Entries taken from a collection
□ □ □ □ □ □ □

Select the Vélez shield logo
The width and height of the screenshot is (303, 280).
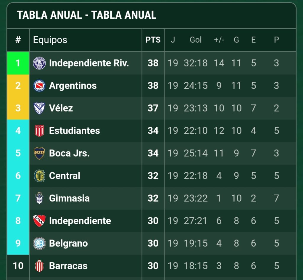(x=39, y=108)

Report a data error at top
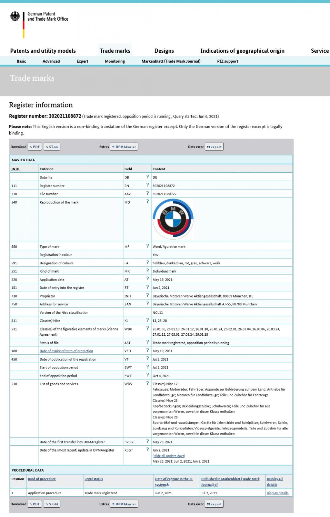(214, 147)
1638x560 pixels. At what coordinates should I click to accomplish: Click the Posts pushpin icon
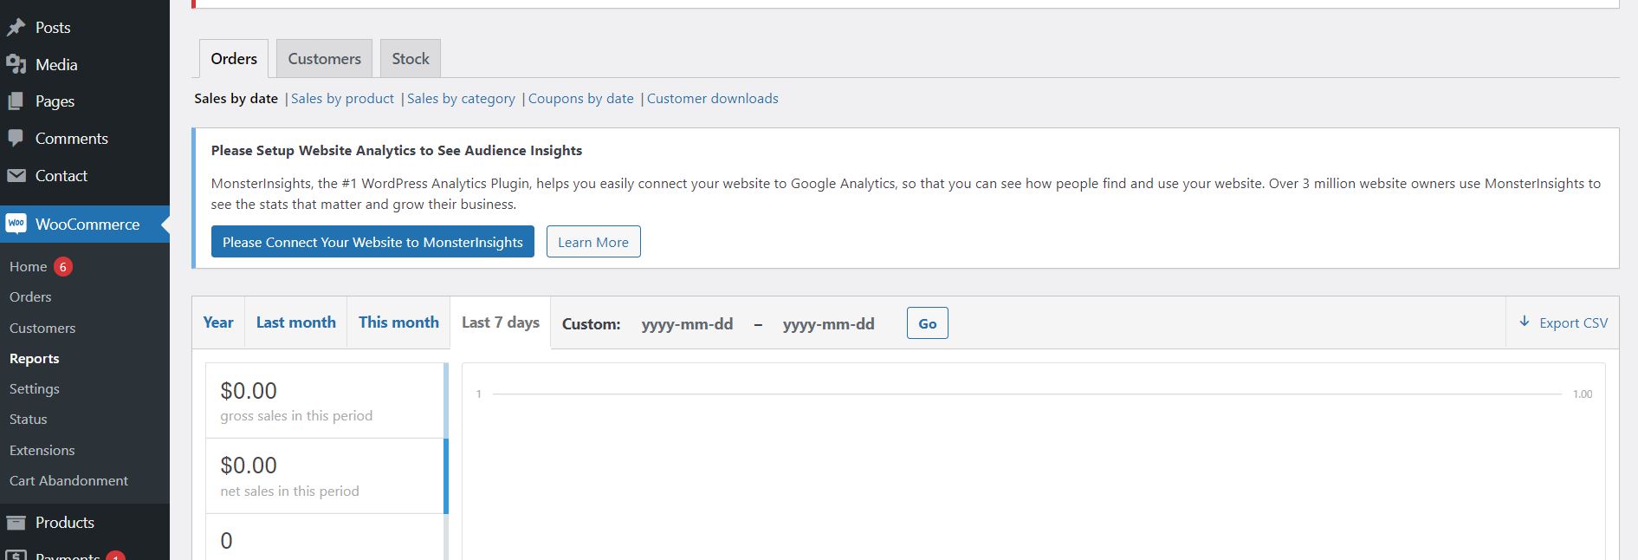point(16,28)
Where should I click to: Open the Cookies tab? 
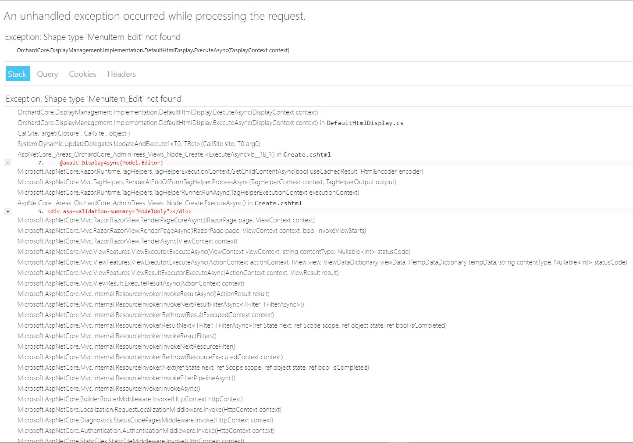tap(82, 74)
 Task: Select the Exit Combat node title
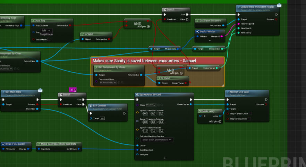pyautogui.click(x=100, y=105)
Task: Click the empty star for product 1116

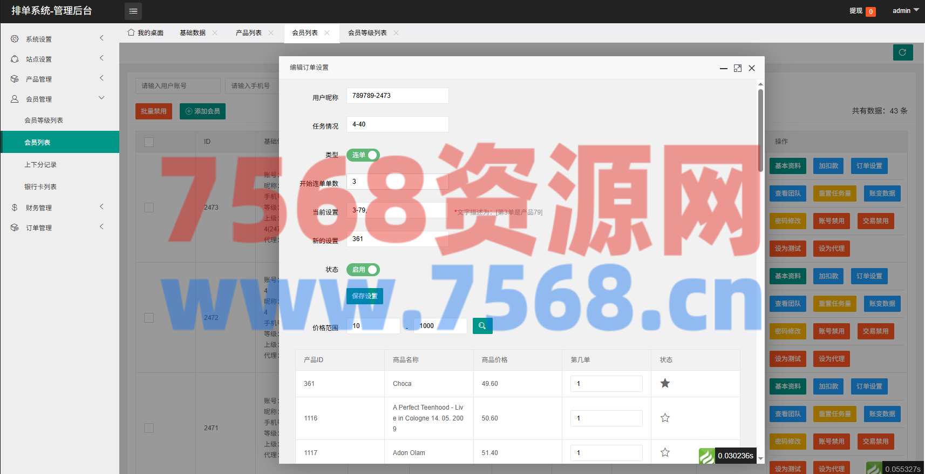Action: click(665, 418)
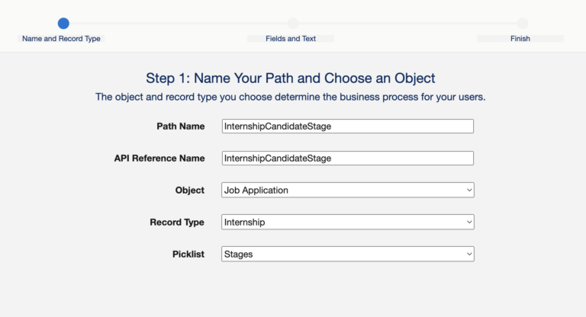Jump to the Finish step label

(x=520, y=38)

□ □ □ □ □ □ □

**What you have to do:**
Every entry above is to be copied verbatim, with the pictures removed.

**Exercise answer:**
Select the Vélez shield logo
The width and height of the screenshot is (303, 280).
(x=39, y=108)

Report a data error at top
(214, 147)
1638x560 pixels. At what coordinates should I click to accomplish: Click the Posts pushpin icon
point(16,28)
Where should I click to: Open the Cookies tab? 
tap(82, 74)
 Task: Select the Exit Combat node title
pyautogui.click(x=100, y=105)
Task: Click the empty star for product 1116

Action: click(665, 418)
Jump to the Finish step label

(x=520, y=38)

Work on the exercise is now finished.